1469066900563.jpgToday’s readings (click below to open in new tab/window):

Psalms 36; 147:12-20, Joshua 9:3-21, Romans 15:1-13, Matthew 26:69-75


Have you ever been asked to provide an employment reference? One of the most common questions is: “Would you hire this person again?” Based on today’s reading from Matthew, if you were Jesus, would you hire Peter again? After all, he fell asleep on the job several times, and when the pressure was high he denied even knowing his boss. Yet Jesus named Peter the rock solid enough to found his church.

How do we feel about Peter denying Christ three times? We might like to think we would have been stronger, but we have the advantage of hindsight. More humbly, we might be grateful our performance hasn’t been similarly tested. We might find relief that, rather than place his trust in the perfect, Jesus placed it in those who loved him and whom he loved.

This was not the first or last time Peter would stumble. When an authority figure fails (or merely fails to please us), our reaction can be disproportionate. We expect them to know more, do better, and be stronger than we ourselves are. If they have purposely projected such an image, their failings invite that much more criticism. Maybe we become silently resentful of a minister who hasn’t provided as much attention as we feel we deserve. Maybe we gossip to our co-workers when our boss makes a mistake we could just as easily have made. Maybe we resent our parents because we simply know we could have done a better job.

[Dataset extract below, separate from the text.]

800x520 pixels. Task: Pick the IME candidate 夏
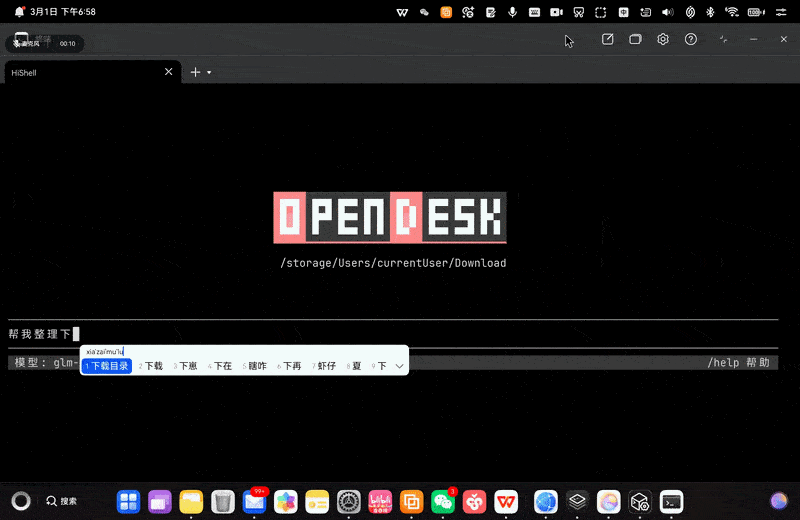click(356, 366)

No one is above honest criticism, but our standards should be fair to everyone. If today Jesus appointed any one of us to lead his church, that person would be a fool not to be more intimidated than honored. Positions of authority, handled responsibly, are enormous burdens. Yet the people who hold them are only people. Let us be at least as forgiving of them as we would like them to be of us. Our minister has overwhelming priorities. Our boss needs support more than criticism. Our parents are still growing as people. Peter needed a lifetime to grow into his job too.

Comfort: Jesus never expects perfection, only love.

Challenge: Ask a minister, employer, parent or other authority figure to describe their responsibilities to you.

Prayer: God of all Creation, thank you for the gift of forgiveness. Amen.

Discussion: Are you more, less, or equally critical of authority figures as you are of others?